A lively history of American libertarianism and its decay into dangerous fantasy.
In 2010 in South Fulton, Tennessee, each household paid the local fire department a yearly fee of $75.00. That year, Gene Cranick's house accidentally caught fire. But the fire department refused to come because Cranick had forgotten to pay his yearly fee, leaving his home in ashes. Observers across the political spectrum agreed--some with horror and some with enthusiasm--that this revealed the true face of libertarianism. But libertarianism did not always require callous indifference to the misfortunes of others.
Modern libertarianism began with Friedrich Hayek's admirable corrective to the Depression-era vogue for central economic planning. It resisted oppressive state power. It showed how capitalism could improve life for everyone. Yet today, it's a toxic blend of anarchism, disdain for the weak, and rationalization for environmental catastrophe. Libertarians today accept new, radical arguments--which crumble under scrutiny--that justify dishonest business practices and Covid deniers who refuse to wear masks in the name of "freedom."

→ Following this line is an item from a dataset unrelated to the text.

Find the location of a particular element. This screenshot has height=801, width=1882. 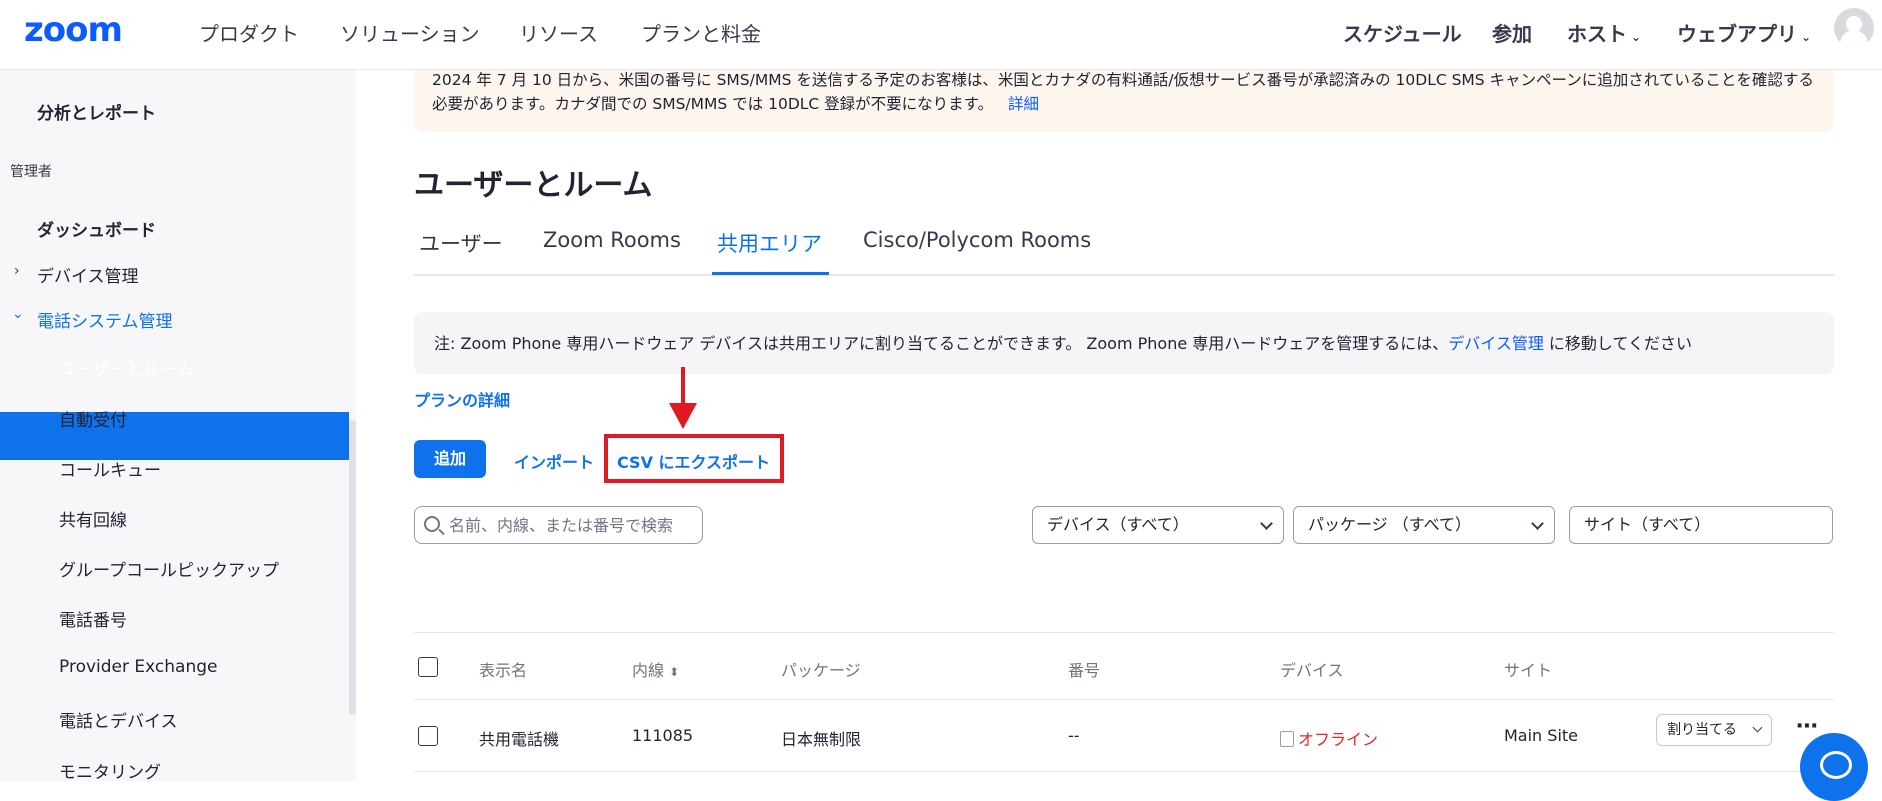

add-button: 追加 is located at coordinates (450, 459).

Andrew Koppelman's book traces libertarianism's evolution from Hayek's moderate pro-market ideas to the romantic fabulism of Murray Rothbard, Robert Nozick, and Ayn Rand, and Charles Koch's promotion of climate change denial. Burning Down the House
is the definitive history of an ideological movement that has reshaped American politics.
About the Author
ANDREW KOPPELMAN is an award-winning John Paul Stevens Professor of Law at Northwestern University. He is the author of Gay Rights vs. Religious Liberty? and The Tough Luck Constitution and the Assault on Health Care Reform. His work has appeared in USA Today, CNN.com, The New Republic, Salon, The Chicago Tribune, and Vox. He is a regular contributor to The Hill and to Balkinization, a leading blog in constitutional law.